══ Records for this task

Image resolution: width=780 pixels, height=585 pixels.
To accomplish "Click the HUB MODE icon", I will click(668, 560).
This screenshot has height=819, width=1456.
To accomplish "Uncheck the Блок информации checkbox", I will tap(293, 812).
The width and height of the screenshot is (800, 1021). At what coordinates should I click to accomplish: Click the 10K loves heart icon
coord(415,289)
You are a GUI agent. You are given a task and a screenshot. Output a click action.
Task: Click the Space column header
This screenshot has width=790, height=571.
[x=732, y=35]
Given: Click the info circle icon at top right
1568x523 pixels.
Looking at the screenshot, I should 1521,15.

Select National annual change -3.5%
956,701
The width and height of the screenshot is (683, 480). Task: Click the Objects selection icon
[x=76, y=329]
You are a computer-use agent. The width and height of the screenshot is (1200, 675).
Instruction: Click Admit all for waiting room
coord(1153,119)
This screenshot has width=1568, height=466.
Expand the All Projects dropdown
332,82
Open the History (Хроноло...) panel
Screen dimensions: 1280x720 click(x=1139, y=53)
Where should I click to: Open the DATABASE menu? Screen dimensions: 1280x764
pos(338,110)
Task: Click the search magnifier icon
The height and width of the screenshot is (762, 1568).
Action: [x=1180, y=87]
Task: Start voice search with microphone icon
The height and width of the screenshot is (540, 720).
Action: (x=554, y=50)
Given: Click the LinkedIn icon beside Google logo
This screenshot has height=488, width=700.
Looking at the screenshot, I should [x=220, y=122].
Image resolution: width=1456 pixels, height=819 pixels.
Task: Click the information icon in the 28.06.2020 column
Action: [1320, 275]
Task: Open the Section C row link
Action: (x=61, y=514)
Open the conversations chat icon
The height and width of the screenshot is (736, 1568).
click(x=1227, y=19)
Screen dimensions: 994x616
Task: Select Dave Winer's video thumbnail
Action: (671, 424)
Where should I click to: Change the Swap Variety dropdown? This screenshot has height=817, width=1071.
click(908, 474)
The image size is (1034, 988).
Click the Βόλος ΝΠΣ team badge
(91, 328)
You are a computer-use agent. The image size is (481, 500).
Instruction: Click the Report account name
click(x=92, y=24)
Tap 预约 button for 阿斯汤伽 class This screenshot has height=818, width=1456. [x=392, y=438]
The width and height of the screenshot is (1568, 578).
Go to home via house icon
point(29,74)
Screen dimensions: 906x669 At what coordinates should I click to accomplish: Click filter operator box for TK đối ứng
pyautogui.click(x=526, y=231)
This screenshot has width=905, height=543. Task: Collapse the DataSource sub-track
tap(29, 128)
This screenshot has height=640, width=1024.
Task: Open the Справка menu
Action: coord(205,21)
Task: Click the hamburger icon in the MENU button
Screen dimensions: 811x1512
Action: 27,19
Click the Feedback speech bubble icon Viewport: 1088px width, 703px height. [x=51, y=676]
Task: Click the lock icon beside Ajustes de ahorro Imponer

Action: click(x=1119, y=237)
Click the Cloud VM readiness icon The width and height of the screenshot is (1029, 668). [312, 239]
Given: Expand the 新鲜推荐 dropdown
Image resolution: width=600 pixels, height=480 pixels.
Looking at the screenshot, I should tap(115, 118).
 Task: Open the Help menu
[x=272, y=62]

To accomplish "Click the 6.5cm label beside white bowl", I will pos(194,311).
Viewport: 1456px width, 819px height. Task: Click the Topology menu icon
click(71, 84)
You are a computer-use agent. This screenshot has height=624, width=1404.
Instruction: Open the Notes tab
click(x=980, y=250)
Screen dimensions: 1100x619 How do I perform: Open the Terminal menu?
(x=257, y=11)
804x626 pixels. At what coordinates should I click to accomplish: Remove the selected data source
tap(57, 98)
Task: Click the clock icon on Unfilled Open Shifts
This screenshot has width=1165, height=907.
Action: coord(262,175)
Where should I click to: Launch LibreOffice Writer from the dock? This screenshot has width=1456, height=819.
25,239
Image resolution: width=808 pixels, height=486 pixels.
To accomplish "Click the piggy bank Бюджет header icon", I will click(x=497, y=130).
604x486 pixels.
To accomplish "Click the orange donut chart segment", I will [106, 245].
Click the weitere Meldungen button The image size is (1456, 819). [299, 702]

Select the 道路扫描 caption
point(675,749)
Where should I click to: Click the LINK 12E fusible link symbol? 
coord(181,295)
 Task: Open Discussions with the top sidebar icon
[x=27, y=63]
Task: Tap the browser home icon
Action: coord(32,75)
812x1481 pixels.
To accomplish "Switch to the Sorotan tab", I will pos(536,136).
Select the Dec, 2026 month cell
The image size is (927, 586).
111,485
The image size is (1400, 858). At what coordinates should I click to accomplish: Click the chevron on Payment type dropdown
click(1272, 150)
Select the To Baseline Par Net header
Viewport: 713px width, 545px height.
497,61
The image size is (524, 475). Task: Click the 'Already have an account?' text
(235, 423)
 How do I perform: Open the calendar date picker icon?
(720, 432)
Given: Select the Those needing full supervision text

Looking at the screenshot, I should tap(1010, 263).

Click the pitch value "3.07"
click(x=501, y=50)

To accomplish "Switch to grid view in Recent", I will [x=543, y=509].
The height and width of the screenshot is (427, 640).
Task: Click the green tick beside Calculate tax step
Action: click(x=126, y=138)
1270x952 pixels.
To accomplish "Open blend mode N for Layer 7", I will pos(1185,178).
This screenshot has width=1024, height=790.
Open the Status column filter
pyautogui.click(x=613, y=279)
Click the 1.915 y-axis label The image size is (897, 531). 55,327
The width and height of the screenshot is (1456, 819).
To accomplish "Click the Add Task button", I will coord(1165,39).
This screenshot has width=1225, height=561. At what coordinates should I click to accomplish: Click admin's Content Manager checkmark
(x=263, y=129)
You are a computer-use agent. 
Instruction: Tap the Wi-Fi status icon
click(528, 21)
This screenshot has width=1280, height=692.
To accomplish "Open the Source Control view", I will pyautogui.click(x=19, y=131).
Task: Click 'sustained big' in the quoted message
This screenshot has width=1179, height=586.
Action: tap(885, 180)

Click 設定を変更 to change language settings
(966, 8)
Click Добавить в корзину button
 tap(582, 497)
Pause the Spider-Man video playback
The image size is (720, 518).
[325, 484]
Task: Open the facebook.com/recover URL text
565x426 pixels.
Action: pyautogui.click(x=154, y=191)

════

● Instruction:
Convert the lines above, everything from the one containing "Viewport: 1456px width, 819px" down to the one containing "(x=257, y=11)", both included, into a Markdown table with a Row column giving each line's number and a Line column giving the line itself. Leave out any blank lines.

● Exercise result:
| Row | Line |
|---|---|
| 1 | Viewport: 1456px width, 819px height. Task: Click the Topology menu icon |
| 2 | click(71, 84) |
| 3 | You are a computer-use agent. This screenshot has height=624, width=1404. |
| 4 | Instruction: Open the Notes tab |
| 5 | click(x=980, y=250) |
| 6 | Screen dimensions: 1100x619 How do I perform: Open the Terminal menu? |
| 7 | (x=257, y=11) |